TASK DESCRIPTION
Give all the data again exactly.

MATERIAL FOR THIS TASK
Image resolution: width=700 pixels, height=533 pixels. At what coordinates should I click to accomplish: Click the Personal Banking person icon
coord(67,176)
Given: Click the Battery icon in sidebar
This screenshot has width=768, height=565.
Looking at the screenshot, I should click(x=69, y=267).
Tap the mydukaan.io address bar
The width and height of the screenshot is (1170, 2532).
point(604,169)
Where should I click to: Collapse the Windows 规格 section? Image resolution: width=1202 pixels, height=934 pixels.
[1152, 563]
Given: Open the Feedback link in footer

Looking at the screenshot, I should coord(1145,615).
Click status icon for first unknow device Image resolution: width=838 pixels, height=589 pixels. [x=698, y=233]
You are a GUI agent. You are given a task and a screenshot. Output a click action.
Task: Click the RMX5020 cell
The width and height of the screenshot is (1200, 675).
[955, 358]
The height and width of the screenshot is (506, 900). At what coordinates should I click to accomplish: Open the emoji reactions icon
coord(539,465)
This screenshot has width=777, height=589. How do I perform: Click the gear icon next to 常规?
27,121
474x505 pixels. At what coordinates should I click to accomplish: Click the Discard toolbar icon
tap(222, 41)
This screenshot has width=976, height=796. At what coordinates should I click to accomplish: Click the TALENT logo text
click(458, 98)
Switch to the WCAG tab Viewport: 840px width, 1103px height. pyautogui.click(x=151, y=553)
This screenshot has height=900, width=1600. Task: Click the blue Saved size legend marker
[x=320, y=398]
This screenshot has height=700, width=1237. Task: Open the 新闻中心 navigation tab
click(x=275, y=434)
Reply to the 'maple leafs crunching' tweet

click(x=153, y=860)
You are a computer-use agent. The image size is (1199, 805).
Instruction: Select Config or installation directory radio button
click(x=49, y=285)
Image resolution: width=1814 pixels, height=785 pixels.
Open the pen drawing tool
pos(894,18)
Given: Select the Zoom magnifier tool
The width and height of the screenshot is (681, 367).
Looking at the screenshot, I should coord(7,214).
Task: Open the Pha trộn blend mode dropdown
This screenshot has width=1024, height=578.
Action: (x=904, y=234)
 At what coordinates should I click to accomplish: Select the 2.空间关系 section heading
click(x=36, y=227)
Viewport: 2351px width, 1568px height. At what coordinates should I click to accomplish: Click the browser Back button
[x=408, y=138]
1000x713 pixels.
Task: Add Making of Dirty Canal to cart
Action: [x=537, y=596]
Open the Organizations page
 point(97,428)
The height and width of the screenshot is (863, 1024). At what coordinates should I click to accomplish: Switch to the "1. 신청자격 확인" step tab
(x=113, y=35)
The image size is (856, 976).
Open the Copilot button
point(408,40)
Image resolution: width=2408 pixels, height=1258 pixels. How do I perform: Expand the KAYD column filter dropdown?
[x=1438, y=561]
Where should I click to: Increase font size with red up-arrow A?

COMPLETED EXERCISE
Image resolution: width=700 pixels, height=533 pixels. At what coordinates should I click to accomplish: Click the Personal Banking person icon
coord(67,176)
Given: Click the Battery icon in sidebar
This screenshot has width=768, height=565.
Looking at the screenshot, I should click(x=69, y=267).
Tap the mydukaan.io address bar
The width and height of the screenshot is (1170, 2532).
point(604,169)
Where should I click to: Collapse the Windows 规格 section? Image resolution: width=1202 pixels, height=934 pixels.
[1152, 563]
Given: Open the Feedback link in footer

Looking at the screenshot, I should coord(1145,615).
Click status icon for first unknow device Image resolution: width=838 pixels, height=589 pixels. [x=698, y=233]
You are a GUI agent. You are given a task and a screenshot. Output a click action.
Task: Click the RMX5020 cell
The width and height of the screenshot is (1200, 675).
[955, 358]
The height and width of the screenshot is (506, 900). At what coordinates should I click to accomplish: Open the emoji reactions icon
coord(539,465)
This screenshot has width=777, height=589. How do I perform: Click the gear icon next to 常规?
27,121
474x505 pixels. At what coordinates should I click to accomplish: Click the Discard toolbar icon
tap(222, 41)
This screenshot has width=976, height=796. At what coordinates should I click to accomplish: Click the TALENT logo text
click(458, 98)
Switch to the WCAG tab Viewport: 840px width, 1103px height. pyautogui.click(x=151, y=553)
This screenshot has height=900, width=1600. Task: Click the blue Saved size legend marker
[x=320, y=398]
This screenshot has height=700, width=1237. Task: Open the 新闻中心 navigation tab
click(x=275, y=434)
Reply to the 'maple leafs crunching' tweet

click(x=153, y=860)
You are a computer-use agent. The image size is (1199, 805).
Instruction: Select Config or installation directory radio button
click(x=49, y=285)
Image resolution: width=1814 pixels, height=785 pixels.
Open the pen drawing tool
pos(894,18)
Given: Select the Zoom magnifier tool
The width and height of the screenshot is (681, 367).
Looking at the screenshot, I should coord(7,214).
Task: Open the Pha trộn blend mode dropdown
This screenshot has width=1024, height=578.
Action: (x=904, y=234)
 At what coordinates should I click to accomplish: Select the 2.空间关系 section heading
click(x=36, y=227)
Viewport: 2351px width, 1568px height. At what coordinates should I click to accomplish: Click the browser Back button
[x=408, y=138]
1000x713 pixels.
Task: Add Making of Dirty Canal to cart
Action: [x=537, y=596]
Open the Organizations page
 point(97,428)
The height and width of the screenshot is (863, 1024). At what coordinates should I click to accomplish: Switch to the "1. 신청자격 확인" step tab
(x=113, y=35)
The image size is (856, 976).
Open the Copilot button
point(408,40)
Image resolution: width=2408 pixels, height=1258 pixels. How do I perform: Expand the KAYD column filter dropdown?
[x=1438, y=561]
Where should I click to: Increase font size with red up-arrow A?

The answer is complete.